Atau begitu banyak yang berlama-lama di Multazam –belum mau meninggalkan ruang sempit dekat Ka’bah itu sebelum diusir petugas.
Tentu saya hanya sebentar di ruang itu.
Di satu sudut dekat kitab suci itu terlihat lima pemain musik. Merekalah yang mengiringi lantunan lagu-lagu suci. Sepanjang hari. Tidak berhenti.
Lagunya seperti irama sufi –tapi tidak sehalus lagu-lagu sufi Mavlana Rumi di Turki. Gendang India-nya membuat lagu sufi ini bercampur nada dinamis.
Lagu-lagu rohani itu dipancarkan ke mana-mana. Lewat jaringan pengeras suara. Pun sampai ke pojok-pojok pertokoan di sekitar gurdwara.

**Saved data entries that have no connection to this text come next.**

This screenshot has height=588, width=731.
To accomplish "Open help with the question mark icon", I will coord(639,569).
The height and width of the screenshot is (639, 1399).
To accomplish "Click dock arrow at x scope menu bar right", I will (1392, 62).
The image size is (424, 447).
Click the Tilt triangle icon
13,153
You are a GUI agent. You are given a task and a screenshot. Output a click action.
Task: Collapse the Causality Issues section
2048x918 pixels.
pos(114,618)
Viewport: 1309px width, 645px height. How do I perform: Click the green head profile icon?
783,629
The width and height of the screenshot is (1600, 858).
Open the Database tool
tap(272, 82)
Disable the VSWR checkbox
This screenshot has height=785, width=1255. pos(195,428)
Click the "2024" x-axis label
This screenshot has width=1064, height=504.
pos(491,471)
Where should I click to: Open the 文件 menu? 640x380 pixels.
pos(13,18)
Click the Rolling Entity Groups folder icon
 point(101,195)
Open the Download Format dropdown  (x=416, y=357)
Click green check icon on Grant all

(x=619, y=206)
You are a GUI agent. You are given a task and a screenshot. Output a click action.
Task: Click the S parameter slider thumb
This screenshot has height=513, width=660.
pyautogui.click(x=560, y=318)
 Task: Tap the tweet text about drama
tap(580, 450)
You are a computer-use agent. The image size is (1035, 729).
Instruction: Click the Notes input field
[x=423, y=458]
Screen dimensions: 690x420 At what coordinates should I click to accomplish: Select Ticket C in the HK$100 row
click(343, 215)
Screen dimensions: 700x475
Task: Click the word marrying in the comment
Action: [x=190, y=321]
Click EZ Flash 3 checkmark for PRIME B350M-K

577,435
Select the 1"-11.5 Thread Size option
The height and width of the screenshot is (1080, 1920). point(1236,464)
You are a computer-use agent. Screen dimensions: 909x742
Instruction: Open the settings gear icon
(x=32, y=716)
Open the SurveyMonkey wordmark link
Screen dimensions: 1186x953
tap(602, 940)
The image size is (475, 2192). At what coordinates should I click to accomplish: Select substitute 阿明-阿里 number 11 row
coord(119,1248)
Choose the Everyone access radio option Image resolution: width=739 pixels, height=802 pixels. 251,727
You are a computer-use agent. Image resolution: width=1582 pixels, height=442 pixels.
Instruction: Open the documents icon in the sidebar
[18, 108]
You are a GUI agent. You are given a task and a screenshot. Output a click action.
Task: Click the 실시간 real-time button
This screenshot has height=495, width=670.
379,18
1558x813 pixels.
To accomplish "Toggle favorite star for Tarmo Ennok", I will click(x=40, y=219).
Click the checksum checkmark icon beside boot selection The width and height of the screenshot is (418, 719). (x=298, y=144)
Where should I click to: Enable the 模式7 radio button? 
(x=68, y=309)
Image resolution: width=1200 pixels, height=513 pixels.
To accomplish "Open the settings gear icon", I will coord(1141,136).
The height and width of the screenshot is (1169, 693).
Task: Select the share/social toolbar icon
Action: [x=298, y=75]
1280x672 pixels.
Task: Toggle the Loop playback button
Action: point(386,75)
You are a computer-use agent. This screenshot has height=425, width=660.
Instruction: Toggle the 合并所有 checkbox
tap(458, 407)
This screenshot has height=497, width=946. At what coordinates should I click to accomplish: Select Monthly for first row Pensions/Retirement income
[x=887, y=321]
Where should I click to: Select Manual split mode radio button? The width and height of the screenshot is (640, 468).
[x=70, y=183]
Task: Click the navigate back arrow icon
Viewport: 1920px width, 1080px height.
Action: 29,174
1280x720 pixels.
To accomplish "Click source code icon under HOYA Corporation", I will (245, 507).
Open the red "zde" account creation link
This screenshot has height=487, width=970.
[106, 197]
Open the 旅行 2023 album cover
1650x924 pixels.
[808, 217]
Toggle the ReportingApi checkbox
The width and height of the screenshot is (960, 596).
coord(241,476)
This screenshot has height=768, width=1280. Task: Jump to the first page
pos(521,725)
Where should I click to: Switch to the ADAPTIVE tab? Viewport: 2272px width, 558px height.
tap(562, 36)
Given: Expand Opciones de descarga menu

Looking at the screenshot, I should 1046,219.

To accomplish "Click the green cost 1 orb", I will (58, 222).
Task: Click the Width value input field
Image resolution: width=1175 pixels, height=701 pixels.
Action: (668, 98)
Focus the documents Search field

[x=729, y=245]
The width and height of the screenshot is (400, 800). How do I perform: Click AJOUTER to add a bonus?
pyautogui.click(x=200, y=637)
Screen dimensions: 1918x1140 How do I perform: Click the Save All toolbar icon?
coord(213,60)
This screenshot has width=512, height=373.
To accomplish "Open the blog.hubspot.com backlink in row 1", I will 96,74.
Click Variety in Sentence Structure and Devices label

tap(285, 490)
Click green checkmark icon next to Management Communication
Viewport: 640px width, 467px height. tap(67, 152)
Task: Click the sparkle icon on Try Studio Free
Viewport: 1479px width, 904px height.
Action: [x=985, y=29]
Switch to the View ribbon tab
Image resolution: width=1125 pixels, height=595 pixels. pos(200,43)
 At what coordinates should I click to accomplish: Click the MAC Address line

Keluar dari ruang di kuil emas ini mereka antre lagi. Menuju teras kuil. Untuk mengambil air suci dan meminumnya. Ada juga yang membawa jirigen kecil. Mengambil air itu untuk dibawa pulang.
Setelah minum air suci itu ibadah subuh pun selesai. Ada yang langsung keluar gurdwara. Ada juga yang duduk-duduk di halaman kuil putih.
Sambil terus membaca kitab suci.
Yang akan meninggalkan gurdwara mereka bersujud dulu ke arah kuil emas. Sujud wada’.
Di luar masih gelap. Matahari baru setengah jam lagi terbit.
Saya pun meninggalkan gurdwara dengan berjuta rasa.(Dahlan Iskan)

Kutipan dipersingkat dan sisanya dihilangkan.